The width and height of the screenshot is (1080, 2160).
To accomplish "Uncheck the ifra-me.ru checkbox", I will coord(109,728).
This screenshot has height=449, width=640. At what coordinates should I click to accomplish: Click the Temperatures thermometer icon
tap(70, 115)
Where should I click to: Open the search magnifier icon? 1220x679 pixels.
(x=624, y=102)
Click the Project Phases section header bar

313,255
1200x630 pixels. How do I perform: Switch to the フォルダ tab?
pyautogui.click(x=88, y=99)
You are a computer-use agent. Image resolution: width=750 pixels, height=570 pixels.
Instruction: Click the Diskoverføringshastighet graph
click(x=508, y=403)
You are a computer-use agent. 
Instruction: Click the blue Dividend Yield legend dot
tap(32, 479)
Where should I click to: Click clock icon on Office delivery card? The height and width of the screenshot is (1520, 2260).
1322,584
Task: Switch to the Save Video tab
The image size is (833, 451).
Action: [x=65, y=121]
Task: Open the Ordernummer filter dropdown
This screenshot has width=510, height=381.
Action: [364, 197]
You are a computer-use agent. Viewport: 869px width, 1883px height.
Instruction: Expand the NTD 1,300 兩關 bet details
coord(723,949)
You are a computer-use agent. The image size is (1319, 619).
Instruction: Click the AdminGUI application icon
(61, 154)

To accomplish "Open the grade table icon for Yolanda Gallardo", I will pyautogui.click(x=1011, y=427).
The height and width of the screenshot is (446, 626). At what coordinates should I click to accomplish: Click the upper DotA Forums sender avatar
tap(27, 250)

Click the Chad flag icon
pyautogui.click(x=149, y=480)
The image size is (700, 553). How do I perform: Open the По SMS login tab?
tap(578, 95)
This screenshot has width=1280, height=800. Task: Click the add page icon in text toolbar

━━━━━━━━━━

_EXERCISE AIM:_
Copy each line of the listing that carries the word "Task".

_WRITTEN RESPONSE:_
Task: Switch to the Save Video tab
Task: Open the Ordernummer filter dropdown
This screenshot has width=1280, height=800. Task: Click the add page icon in text toolbar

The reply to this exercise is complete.